▸ **Exercise details**:
Locate the line that contains "Refresh the dashboard" in the entries below, then repeat it and every following line through the line that contains "is (1366, 768).", exactly, and no others.

[Items from a data source]
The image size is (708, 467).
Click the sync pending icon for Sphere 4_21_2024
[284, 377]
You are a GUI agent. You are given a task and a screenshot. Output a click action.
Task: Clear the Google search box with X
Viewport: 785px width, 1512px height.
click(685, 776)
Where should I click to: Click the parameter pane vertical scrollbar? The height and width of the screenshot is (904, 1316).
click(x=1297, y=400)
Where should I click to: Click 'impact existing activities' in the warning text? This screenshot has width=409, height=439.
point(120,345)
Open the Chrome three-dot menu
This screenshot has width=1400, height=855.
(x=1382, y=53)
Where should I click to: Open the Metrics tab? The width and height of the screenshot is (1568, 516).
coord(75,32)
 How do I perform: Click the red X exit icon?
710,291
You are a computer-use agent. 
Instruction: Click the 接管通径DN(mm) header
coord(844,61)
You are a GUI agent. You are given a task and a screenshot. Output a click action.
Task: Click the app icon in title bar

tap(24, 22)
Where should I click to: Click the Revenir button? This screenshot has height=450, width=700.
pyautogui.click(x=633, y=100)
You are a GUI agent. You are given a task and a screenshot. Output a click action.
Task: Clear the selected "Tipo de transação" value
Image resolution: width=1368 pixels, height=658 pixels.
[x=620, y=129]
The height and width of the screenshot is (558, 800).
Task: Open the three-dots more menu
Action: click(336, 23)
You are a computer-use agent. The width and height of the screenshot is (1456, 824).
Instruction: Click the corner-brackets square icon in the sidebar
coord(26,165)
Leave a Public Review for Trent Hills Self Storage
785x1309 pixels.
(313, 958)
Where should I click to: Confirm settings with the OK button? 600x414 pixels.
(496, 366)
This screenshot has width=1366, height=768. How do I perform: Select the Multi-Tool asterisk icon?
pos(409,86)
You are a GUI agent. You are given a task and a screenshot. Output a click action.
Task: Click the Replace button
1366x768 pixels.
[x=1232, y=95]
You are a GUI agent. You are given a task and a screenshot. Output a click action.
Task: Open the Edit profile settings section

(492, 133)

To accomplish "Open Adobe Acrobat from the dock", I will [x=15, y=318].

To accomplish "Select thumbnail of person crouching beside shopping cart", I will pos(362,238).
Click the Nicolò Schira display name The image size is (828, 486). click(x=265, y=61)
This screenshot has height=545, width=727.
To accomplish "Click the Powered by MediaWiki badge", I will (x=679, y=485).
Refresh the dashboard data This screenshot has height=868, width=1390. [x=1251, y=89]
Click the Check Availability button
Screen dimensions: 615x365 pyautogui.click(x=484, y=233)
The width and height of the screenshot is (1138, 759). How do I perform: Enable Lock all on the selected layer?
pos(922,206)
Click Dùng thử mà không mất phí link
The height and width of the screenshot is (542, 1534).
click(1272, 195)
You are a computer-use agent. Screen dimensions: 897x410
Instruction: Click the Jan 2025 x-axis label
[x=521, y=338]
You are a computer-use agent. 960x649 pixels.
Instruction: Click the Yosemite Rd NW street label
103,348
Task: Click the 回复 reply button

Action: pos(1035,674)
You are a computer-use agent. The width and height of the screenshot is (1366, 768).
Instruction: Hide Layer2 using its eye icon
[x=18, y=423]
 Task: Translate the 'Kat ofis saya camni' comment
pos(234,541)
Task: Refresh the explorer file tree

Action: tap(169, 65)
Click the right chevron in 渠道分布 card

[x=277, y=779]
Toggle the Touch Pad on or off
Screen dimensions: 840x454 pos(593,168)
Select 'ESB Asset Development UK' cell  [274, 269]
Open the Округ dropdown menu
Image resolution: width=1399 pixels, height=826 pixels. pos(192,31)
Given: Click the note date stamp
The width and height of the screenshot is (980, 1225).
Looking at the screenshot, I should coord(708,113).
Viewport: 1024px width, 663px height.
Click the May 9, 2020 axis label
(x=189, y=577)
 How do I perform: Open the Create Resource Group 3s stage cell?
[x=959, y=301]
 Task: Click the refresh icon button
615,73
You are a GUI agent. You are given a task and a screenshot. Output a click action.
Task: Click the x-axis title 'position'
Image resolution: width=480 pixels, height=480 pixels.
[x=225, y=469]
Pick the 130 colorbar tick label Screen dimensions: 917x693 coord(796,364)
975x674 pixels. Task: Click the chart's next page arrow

▸ **Your response**:
Refresh the dashboard data This screenshot has height=868, width=1390. [x=1251, y=89]
Click the Check Availability button
Screen dimensions: 615x365 pyautogui.click(x=484, y=233)
The width and height of the screenshot is (1138, 759). How do I perform: Enable Lock all on the selected layer?
pos(922,206)
Click Dùng thử mà không mất phí link
The height and width of the screenshot is (542, 1534).
click(1272, 195)
You are a computer-use agent. Screen dimensions: 897x410
Instruction: Click the Jan 2025 x-axis label
[x=521, y=338]
You are a computer-use agent. 960x649 pixels.
Instruction: Click the Yosemite Rd NW street label
103,348
Task: Click the 回复 reply button

Action: pos(1035,674)
You are a computer-use agent. The width and height of the screenshot is (1366, 768).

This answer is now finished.